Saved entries

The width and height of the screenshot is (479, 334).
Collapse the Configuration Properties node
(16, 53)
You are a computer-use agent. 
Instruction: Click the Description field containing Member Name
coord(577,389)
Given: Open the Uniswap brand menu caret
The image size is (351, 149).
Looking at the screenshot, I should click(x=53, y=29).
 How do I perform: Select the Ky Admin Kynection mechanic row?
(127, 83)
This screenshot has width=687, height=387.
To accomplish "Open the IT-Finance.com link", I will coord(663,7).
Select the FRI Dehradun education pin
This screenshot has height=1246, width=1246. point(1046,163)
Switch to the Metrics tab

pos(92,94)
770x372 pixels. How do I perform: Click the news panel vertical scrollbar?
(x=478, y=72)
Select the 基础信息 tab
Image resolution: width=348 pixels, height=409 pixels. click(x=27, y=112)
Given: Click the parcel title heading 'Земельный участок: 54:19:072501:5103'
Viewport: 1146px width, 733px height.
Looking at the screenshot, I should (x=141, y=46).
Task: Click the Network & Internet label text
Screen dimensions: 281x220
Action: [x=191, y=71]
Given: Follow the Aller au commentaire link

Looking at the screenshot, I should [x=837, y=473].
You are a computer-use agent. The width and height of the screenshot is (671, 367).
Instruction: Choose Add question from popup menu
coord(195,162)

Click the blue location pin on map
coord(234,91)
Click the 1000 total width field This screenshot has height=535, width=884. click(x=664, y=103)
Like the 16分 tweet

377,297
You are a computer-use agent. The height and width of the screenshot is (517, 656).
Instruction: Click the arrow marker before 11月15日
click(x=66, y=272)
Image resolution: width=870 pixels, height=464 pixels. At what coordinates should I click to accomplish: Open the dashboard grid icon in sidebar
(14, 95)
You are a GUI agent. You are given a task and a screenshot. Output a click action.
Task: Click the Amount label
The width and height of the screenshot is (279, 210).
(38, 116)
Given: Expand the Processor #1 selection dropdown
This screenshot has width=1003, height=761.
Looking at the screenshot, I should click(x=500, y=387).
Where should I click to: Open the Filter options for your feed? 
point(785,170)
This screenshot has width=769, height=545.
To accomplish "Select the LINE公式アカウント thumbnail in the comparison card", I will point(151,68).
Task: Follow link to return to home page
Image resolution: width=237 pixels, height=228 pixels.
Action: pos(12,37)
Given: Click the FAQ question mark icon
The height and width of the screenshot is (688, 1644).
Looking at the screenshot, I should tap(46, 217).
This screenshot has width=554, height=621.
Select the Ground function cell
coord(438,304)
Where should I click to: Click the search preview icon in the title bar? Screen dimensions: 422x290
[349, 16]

** Work order **
What needs duplicating is the run of lines from the one containing "Like the 16分 tweet" through the last line of the entries above, exact and complete.

** Solution to this problem **
Like the 16分 tweet

377,297
You are a computer-use agent. The height and width of the screenshot is (517, 656).
Instruction: Click the arrow marker before 11月15日
click(x=66, y=272)
Image resolution: width=870 pixels, height=464 pixels. At what coordinates should I click to accomplish: Open the dashboard grid icon in sidebar
(14, 95)
You are a GUI agent. You are given a task and a screenshot. Output a click action.
Task: Click the Amount label
The width and height of the screenshot is (279, 210).
(38, 116)
Given: Expand the Processor #1 selection dropdown
This screenshot has width=1003, height=761.
Looking at the screenshot, I should click(x=500, y=387).
Where should I click to: Open the Filter options for your feed? 
point(785,170)
This screenshot has width=769, height=545.
To accomplish "Select the LINE公式アカウント thumbnail in the comparison card", I will point(151,68).
Task: Follow link to return to home page
Image resolution: width=237 pixels, height=228 pixels.
Action: pos(12,37)
Given: Click the FAQ question mark icon
The height and width of the screenshot is (688, 1644).
Looking at the screenshot, I should tap(46, 217).
This screenshot has width=554, height=621.
Select the Ground function cell
coord(438,304)
Where should I click to: Click the search preview icon in the title bar? Screen dimensions: 422x290
[349, 16]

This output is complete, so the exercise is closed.